Set everything up, get the mac mini to auto login and mount a shared drive, then run a little script that uses selenium to open a browser and show pre-determined images of the stuff want to display, all stored on the same shared drive, done….
Fast forward a couple of years and you now have a lot more to display on a lot more screens, but what are you going do? It’s impractical – and expensive – to buy a bunch of mac minis just to run a script that opens a web browser. The end goal of all this is to have dashboards that are easily manageable by their respective teams.

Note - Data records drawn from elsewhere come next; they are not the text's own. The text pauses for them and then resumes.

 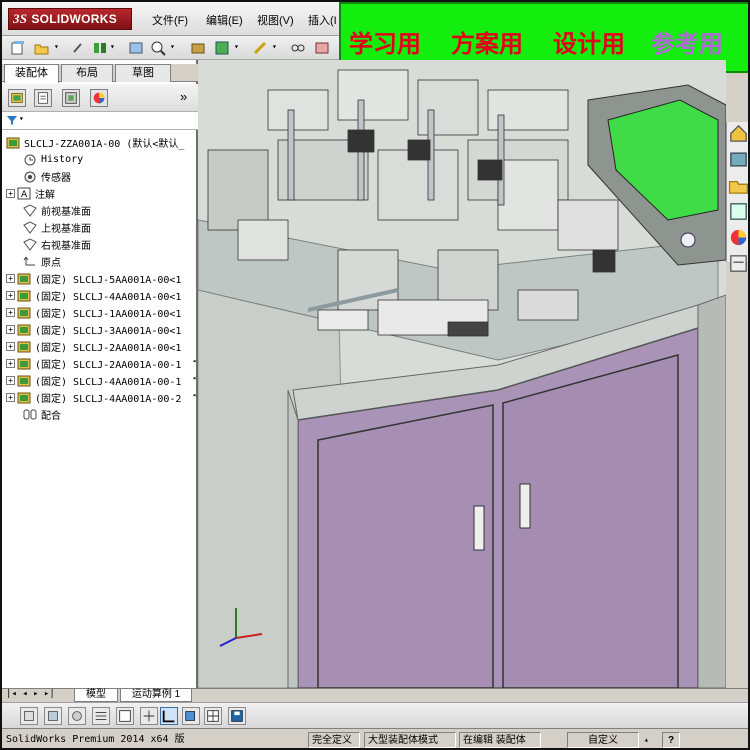 I want to click on open-folder-icon, so click(x=42, y=48).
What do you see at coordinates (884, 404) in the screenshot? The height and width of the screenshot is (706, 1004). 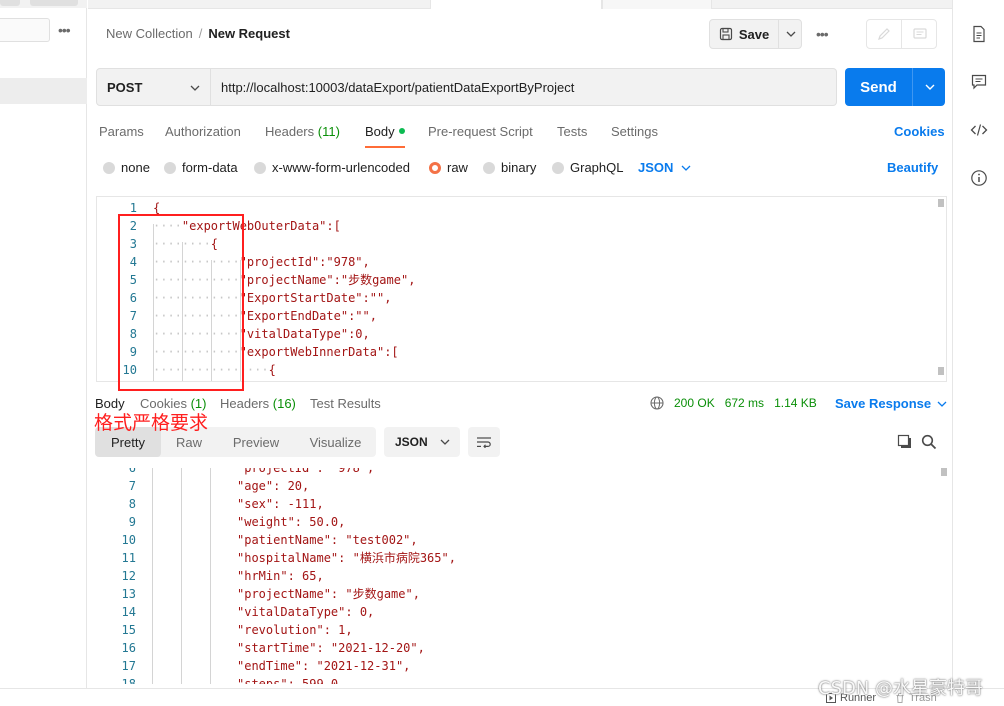 I see `save-response-label: Save Response` at bounding box center [884, 404].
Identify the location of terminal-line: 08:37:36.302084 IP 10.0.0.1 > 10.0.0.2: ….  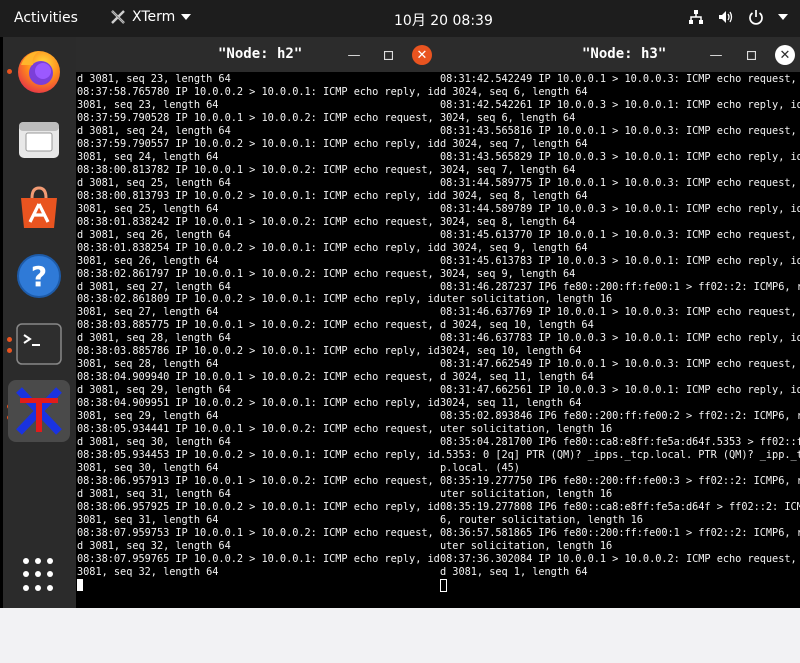
(620, 558).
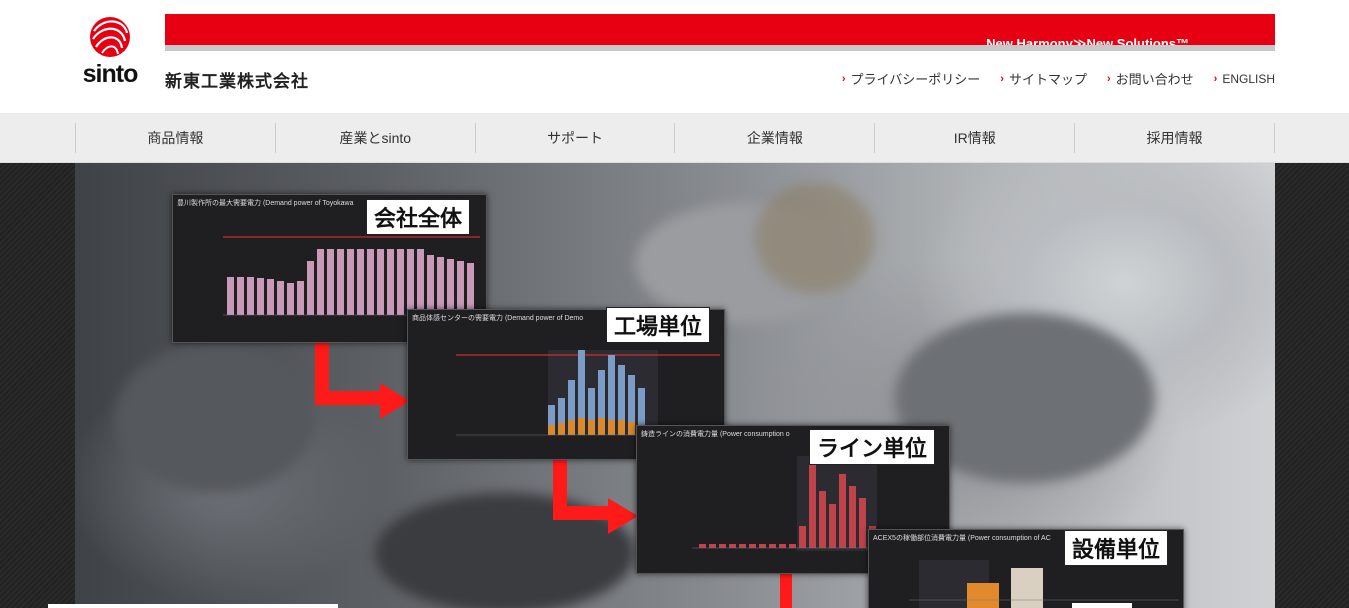 The image size is (1349, 608). I want to click on company-name: 新東工業株式会社, so click(237, 80).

Have you heard of this new Raspberry Pi thing. Its a small ARM PC that’s the size of a credit card, and they’re cheap. What they’re also USB powered? Bonus now we can just power them from the TV itself and when the TV comes on the pi comes on. Now we just replace the mac mini with the pi and run the same script when it boots and we’re all done. Wait not so fast, the share isn’t public so we need a credentials to connect. That’s OK we can store them in a file locally and use fstab to connect. Yeah that works but we want to display different things on different screens so now I have to create different scripts and manually tell each Pi which one to use. OK that’s not too bad, the first time you set up each one just point it to the script it needs to run and then you can just update the script and reboot the pi. So far its shaky but it works, sometimes. One of the problems was that sometimes it would try to run the script on the network share before it was mounted properly and also running a script or (multiple at this point) over the network on a device with the processing power of about 7.4 hamsters isn’t really going to cut it. I’m getting tired of crowbarring fixes into something that wasn’t really designed for this use and troubleshooting seemingly random issues.
What do I actually want to accomplish here and how am I going to do it??
- Have the script run locally, its only managing a web browser after all.
- Config easily changeable and centrally managed.
- Get the pi to check for new config on startup.
Done, yes that’s it pretty simple, so here’s what I did.
- bash script
- json file. Lists the pages that the web browser should visit. Could also be local files loaded into the browser images etc.
- python script. Loads the json ‘config’ and specifies how long each page should be displayed etc and does a bit of error checking.
- Git (or other) repository
Edit your rc.local to run a bash script that lives somewhere locally on the pi. eg /opt/scripts/ The bash script downloads selenium, firefox (actually iceweasel on debian) and facter (so we can get info really quickly)
I did consider using puppet for this whole thing at one point but that was a bit of overkill plus it had its own complications at the time try to run on on an ARM processor)
The bash script also uses facter to determine the mac address of the pi and remove the colons. (I must admit that facter may be a bit overkill here as well but hey, I’ve gotten used to having it around). It then searches your webserver (or other location) for files carrying its mac address as a name, ( I have a set of defaults that it uses if none are found). Have your webserver run a cron that pulls the repository of all your files. You could have each device pull the repository directly but the more screens you have the more inefficient that will be as you’ll be storing a whole repo on the pi just to get at 1 or 2 files. you could also have a web hook that only updates the web server when there are changes to the repo but I didn’t think it was worth it at this point. The json is self explanatory.
You can take a look at the principle here.
Plans for the future of this project includes a self service dashboard that will take the ingredients and mix them with the right config without the user necessarily having any coding knowledge.